Records -
*-*-*

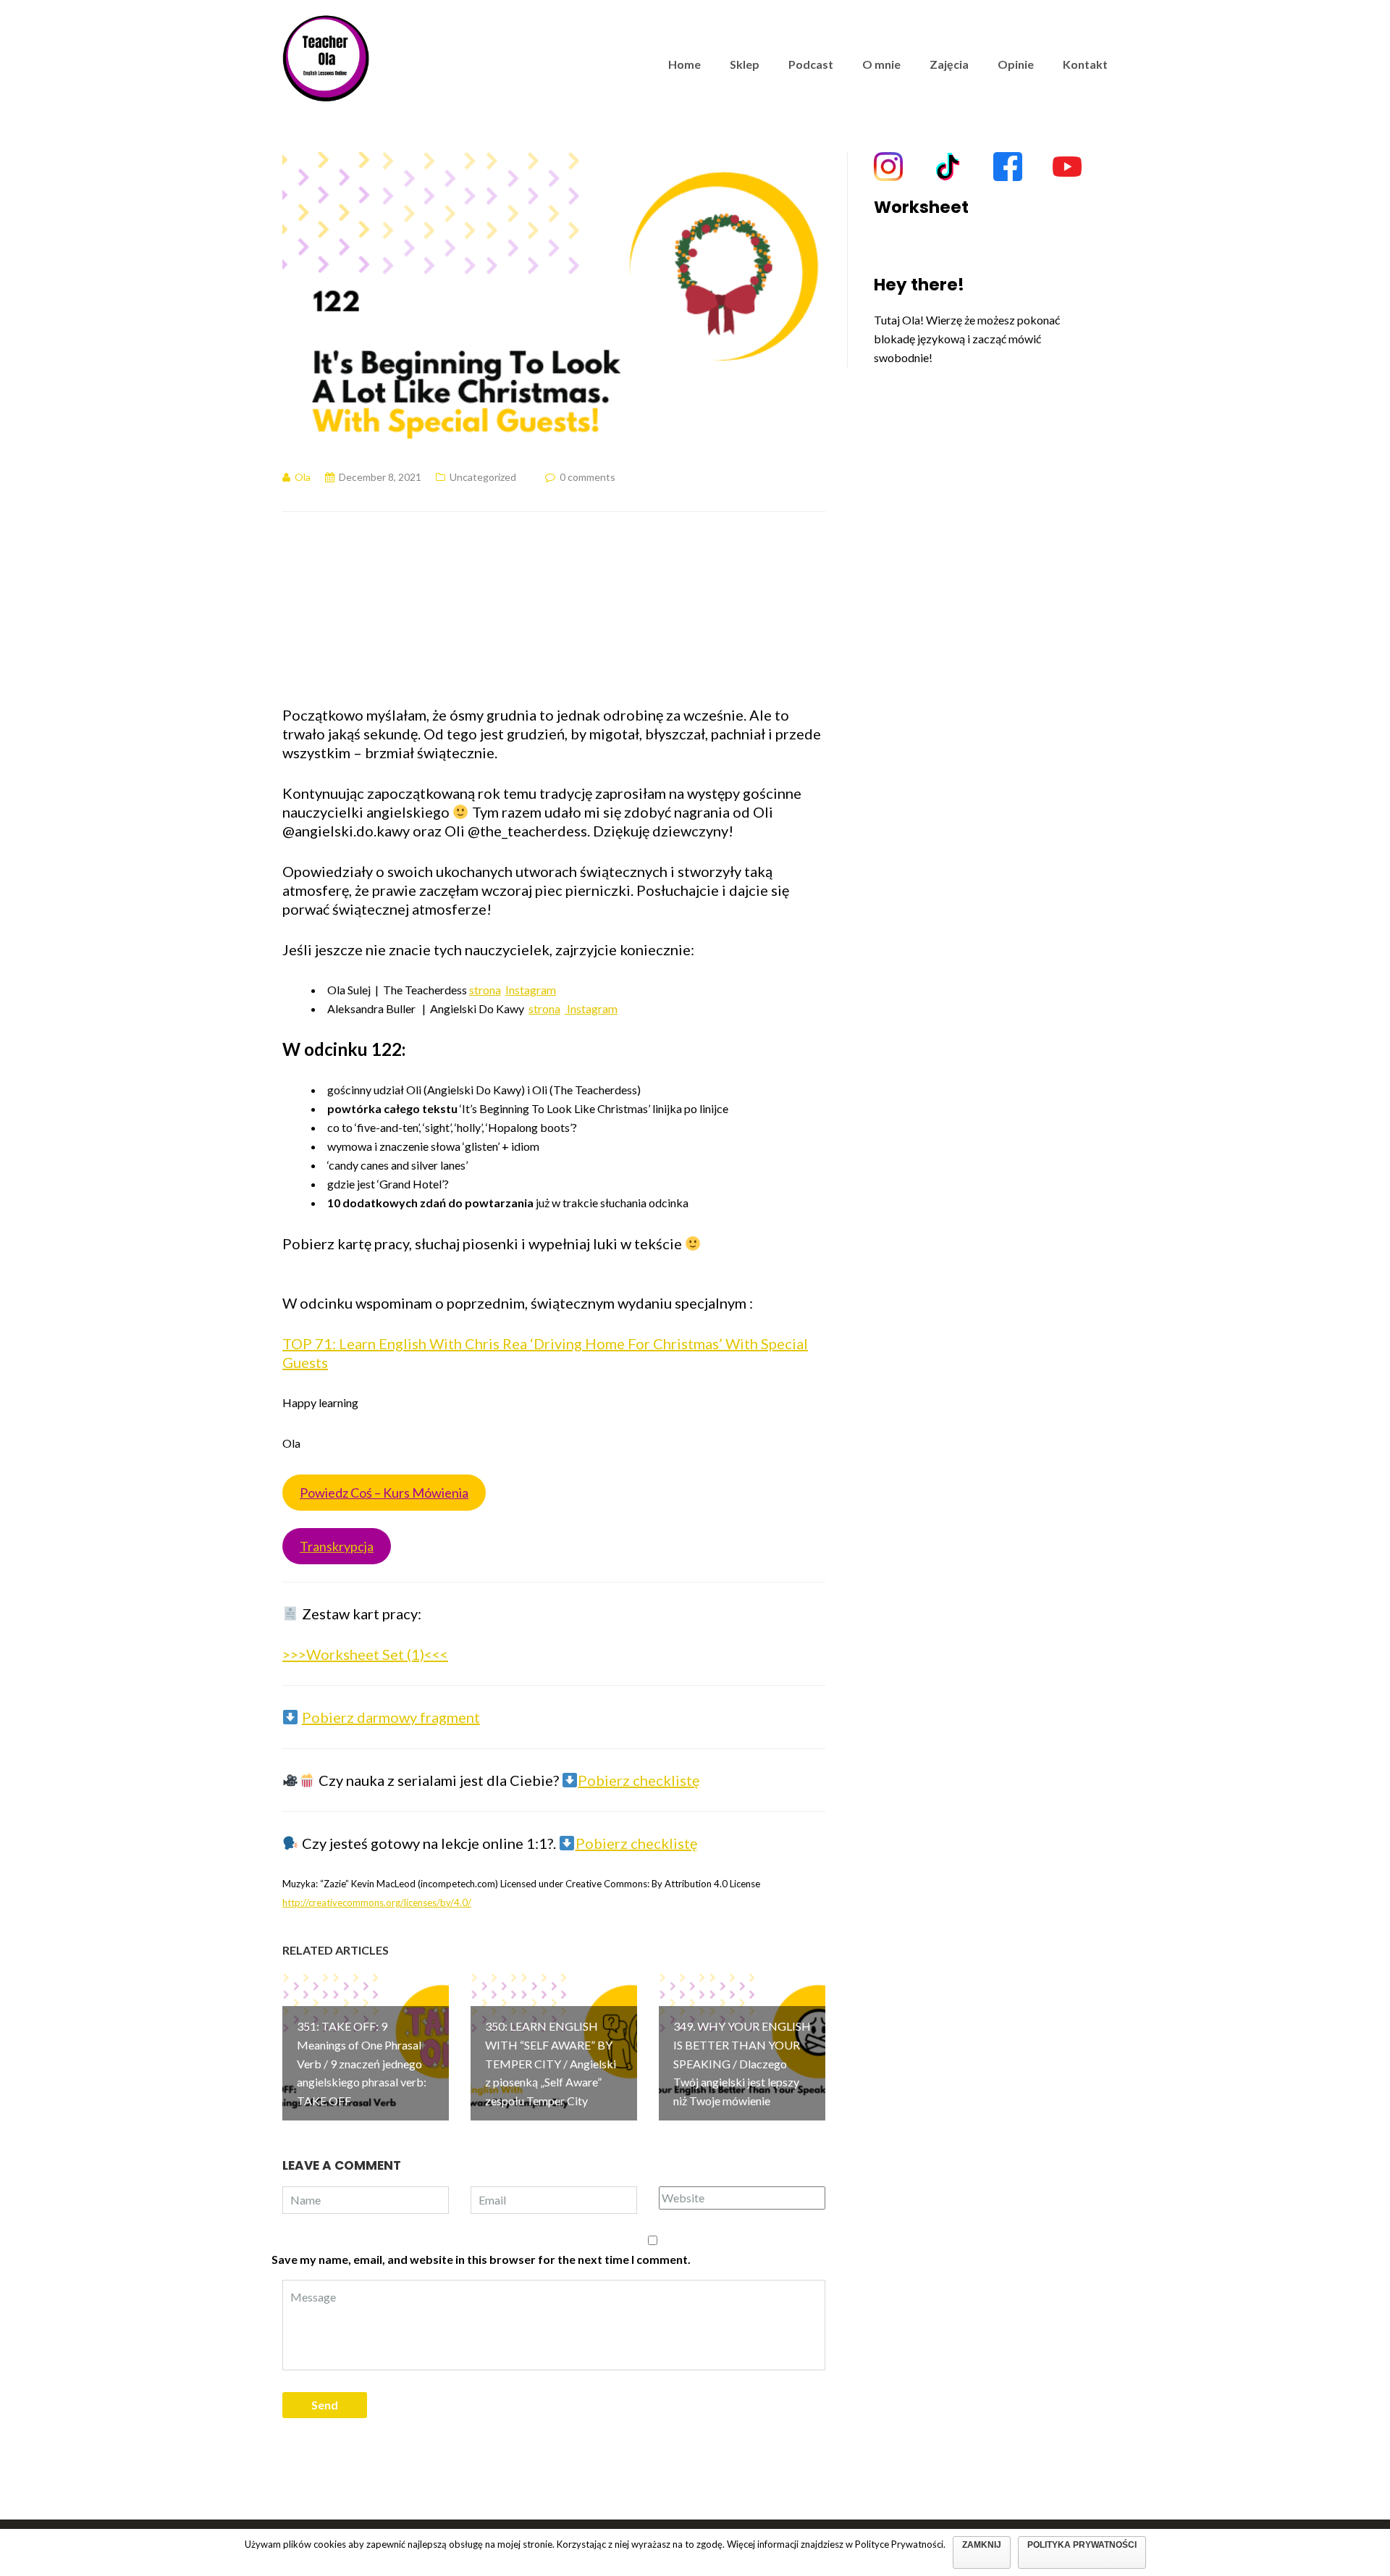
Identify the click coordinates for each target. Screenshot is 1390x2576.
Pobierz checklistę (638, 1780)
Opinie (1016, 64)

*-*-*

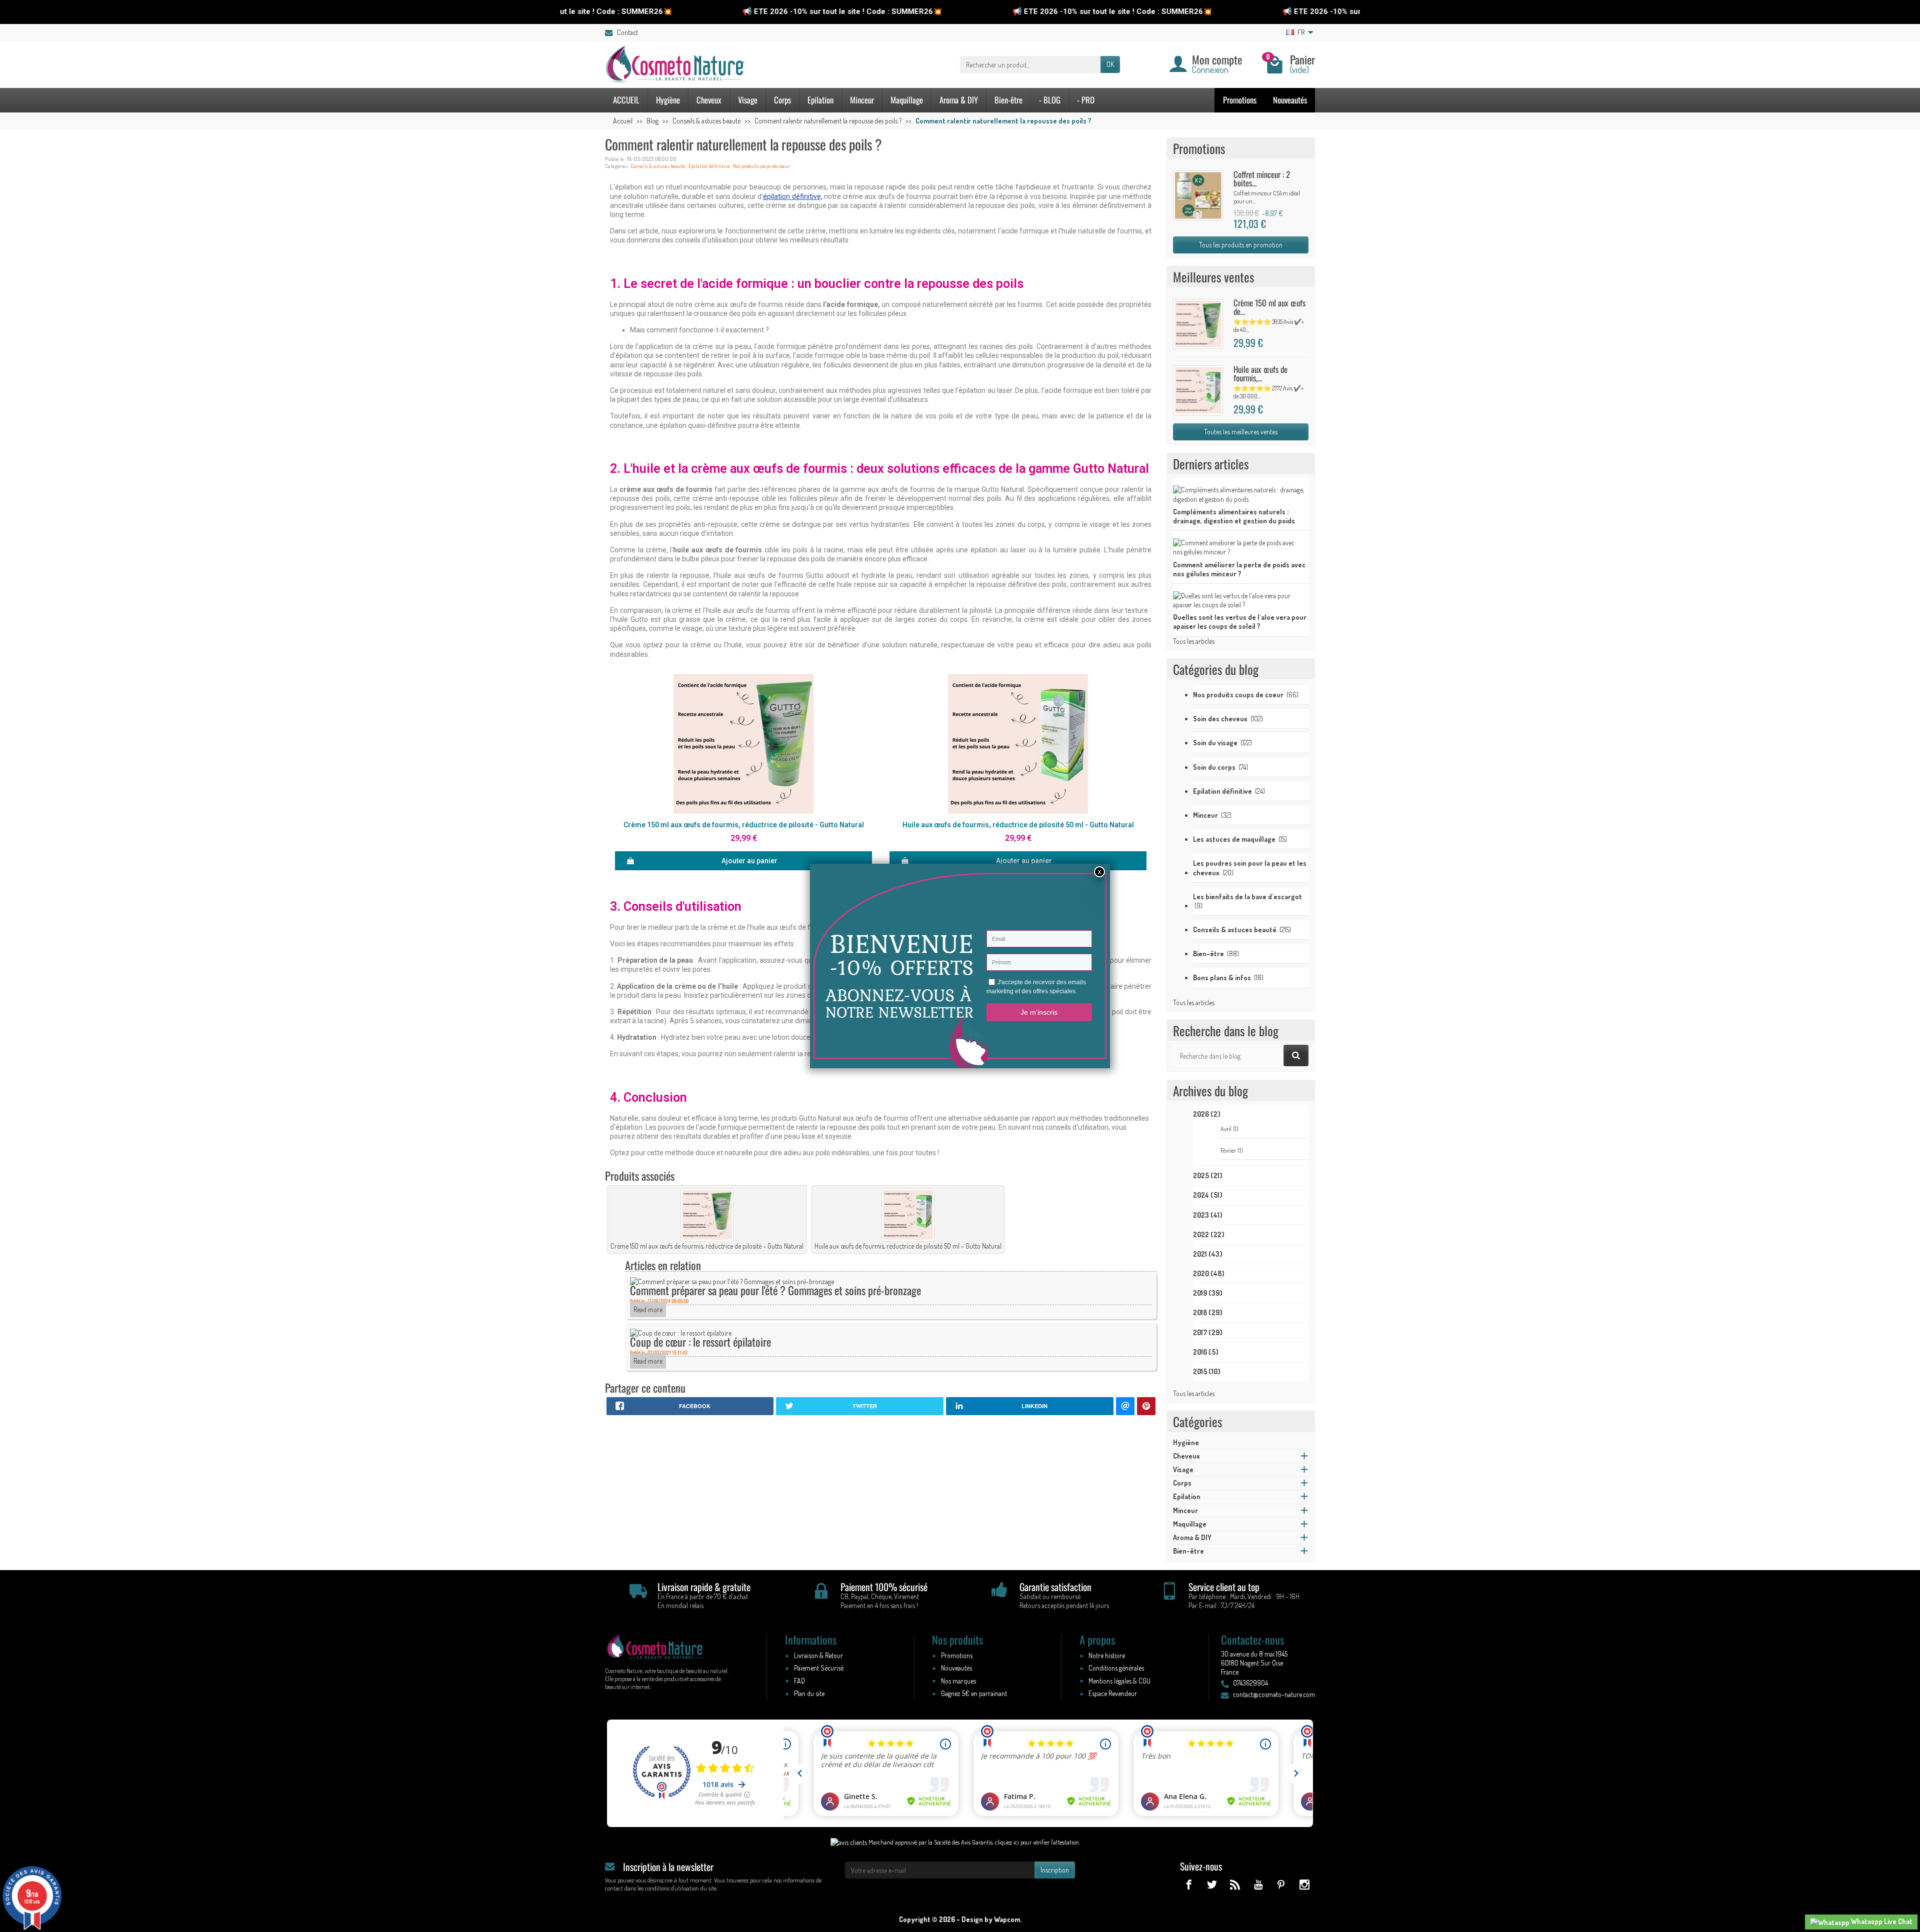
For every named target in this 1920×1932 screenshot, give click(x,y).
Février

*-*-*

Copy out every line of the data where the word "target" occurs.

Identify the click coordinates for each target. Screenshot is 1390x2576.
For every named target in this 1920×1932 screenshot, give click(x,y).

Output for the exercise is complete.